Founder of the Nota car marque and life member of the Confederation of Australian Motor Sport, Guy Buckingham, has died. He was 94.
Though best known for his colossal contribution to the development of Australian motorsport and founding of Nota, Guy Buckingham's career began in Great Britain as a contemporary of Colin Chapman and Len Terry.
As Midlands Secretary of the 750 Motor Club during the 1950s, Buckingham's passion for motorsport was well known in Britain. However, after tiring with the family jewellery business he emigrated with his young family for a new life in Australia.
With help from a wealthy relative, Buckingham opened a service station where, despite the locals' love of Holden powerplants, he produced copies of his Arnold-Buckingham Special. He made ends meet by building a series of one-off specials with fellow ex-pat Jack Wiffen, including a converted twin-cam Consul-engined Formula Libre car and a 500cc AJS bike-engined Formula 3 racer.
Credit: Brian Caldersmith
A Streamliner followed, and claimed the 1960 Australian Sports Car Championship with Guy at the wheel. Each of these cars bore the name 'Nota', so named for Guy's infant son Chris, who struggled to say 'motorcar'.
In addition to building some 300 cars throughout the 1960s, Buckingham made an immense contribution to the development of Australian motorsport, including being responsible for laying out the Oran Park circuit and giving a number of lectures on race car design as part of the Westinghouse World of Sport television programme. He is also credited with introducing Formula Vee to Australia, partly thanks to his own exploits in his BMC A-Series-powered FJ in the '62 season.
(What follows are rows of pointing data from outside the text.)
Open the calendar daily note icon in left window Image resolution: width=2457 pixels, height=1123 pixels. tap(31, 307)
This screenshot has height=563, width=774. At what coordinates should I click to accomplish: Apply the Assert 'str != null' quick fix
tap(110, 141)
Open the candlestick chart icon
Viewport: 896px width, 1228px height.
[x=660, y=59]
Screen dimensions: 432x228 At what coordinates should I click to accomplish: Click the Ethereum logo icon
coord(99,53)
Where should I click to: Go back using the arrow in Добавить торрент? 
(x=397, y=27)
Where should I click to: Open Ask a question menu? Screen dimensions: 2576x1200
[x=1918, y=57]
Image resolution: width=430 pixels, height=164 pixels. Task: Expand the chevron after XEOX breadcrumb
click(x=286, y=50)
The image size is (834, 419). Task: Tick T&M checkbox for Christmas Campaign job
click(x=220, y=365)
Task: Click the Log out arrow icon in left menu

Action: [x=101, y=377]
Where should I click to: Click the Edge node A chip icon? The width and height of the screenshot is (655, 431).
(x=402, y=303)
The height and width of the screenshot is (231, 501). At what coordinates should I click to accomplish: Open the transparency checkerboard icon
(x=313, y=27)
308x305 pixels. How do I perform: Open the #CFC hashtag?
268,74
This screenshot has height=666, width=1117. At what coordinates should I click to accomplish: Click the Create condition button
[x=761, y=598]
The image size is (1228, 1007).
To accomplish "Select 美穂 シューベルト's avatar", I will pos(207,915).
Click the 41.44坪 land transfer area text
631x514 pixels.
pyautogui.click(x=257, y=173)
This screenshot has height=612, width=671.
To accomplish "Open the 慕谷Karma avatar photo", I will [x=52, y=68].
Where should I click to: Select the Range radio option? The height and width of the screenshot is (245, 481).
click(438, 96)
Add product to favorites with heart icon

By the 1970s, strains within his relationship led to Buckingham returning to England. Plans to introduce Nota to the UK were scuppered when a bull damaged the demonstrator, and his interest in cars began to wane. A successful spell trumpeting in a number of jazz bands followed, as did courtship of his second wife, Jean, but the lure of motorsport proved too great to resist – before long he was back in the world of the 750MC and had spent four months building a car for Ken Freeman.
After two successful seasons, Buckingham's eye turned to saloon car racing, for which he built two Hillman Imp silhouette racers. However, after just three seasons animosity between the drivers resulted in him leaving the world of motorsport for good, turning his attention instead to his love of aircraft.